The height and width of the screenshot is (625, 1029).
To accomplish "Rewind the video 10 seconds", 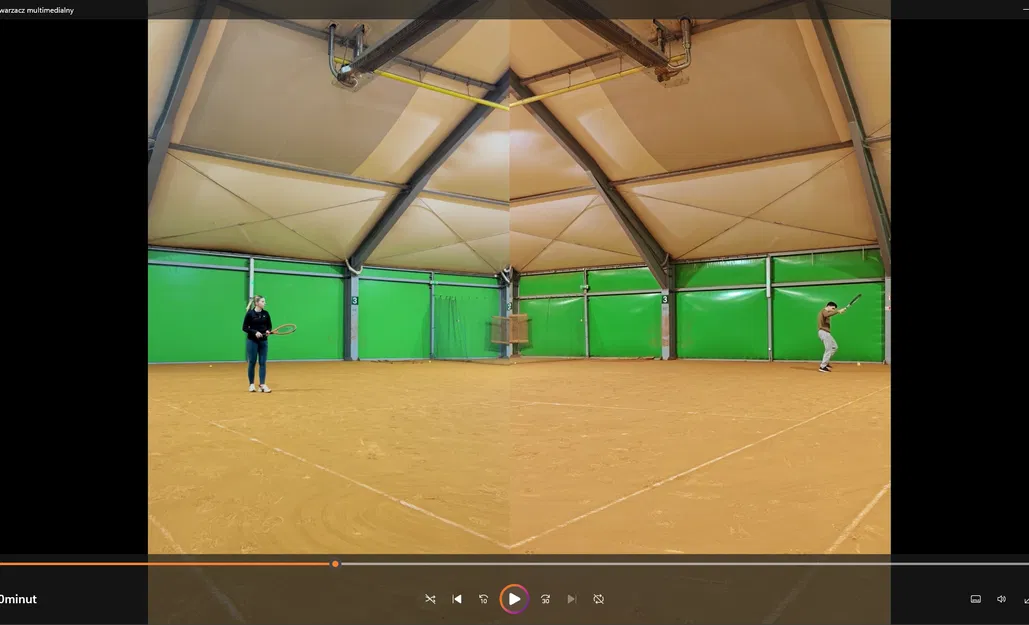I will [x=484, y=598].
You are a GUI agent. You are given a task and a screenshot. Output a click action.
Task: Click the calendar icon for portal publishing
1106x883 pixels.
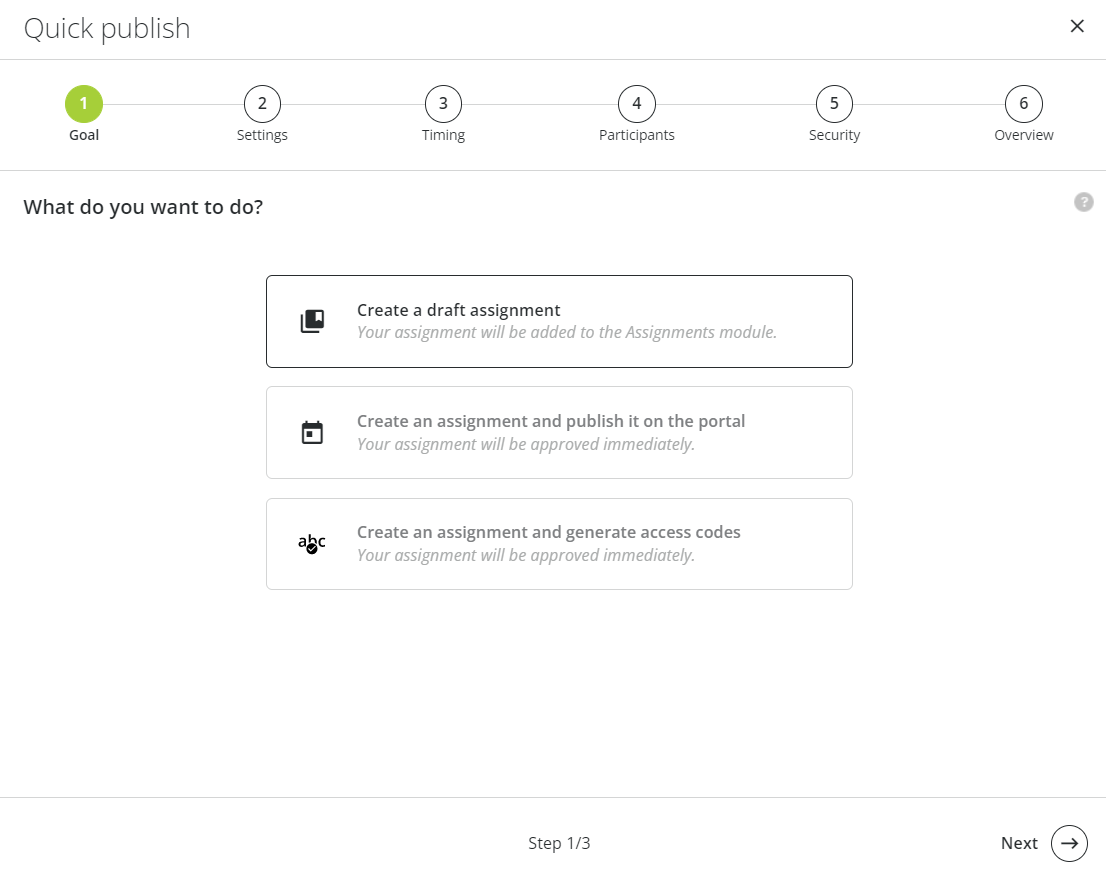tap(312, 432)
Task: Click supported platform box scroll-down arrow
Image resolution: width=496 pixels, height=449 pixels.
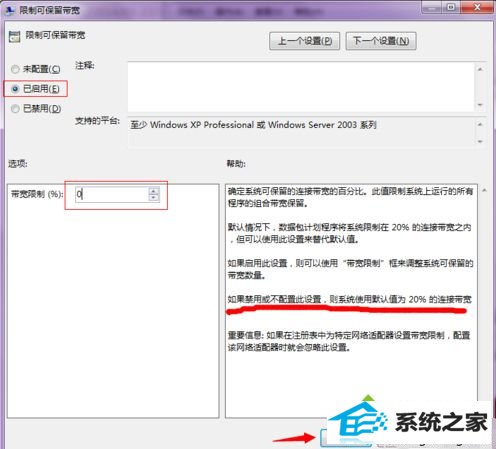Action: pos(480,141)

++++++

Assigned task:
Look through the entries above; copy every line holding the string "screenshot".

Output of the task:
The height and width of the screenshot is (625, 1029).
You are a GUI agent. You are given a task and a screenshot. Output a click action.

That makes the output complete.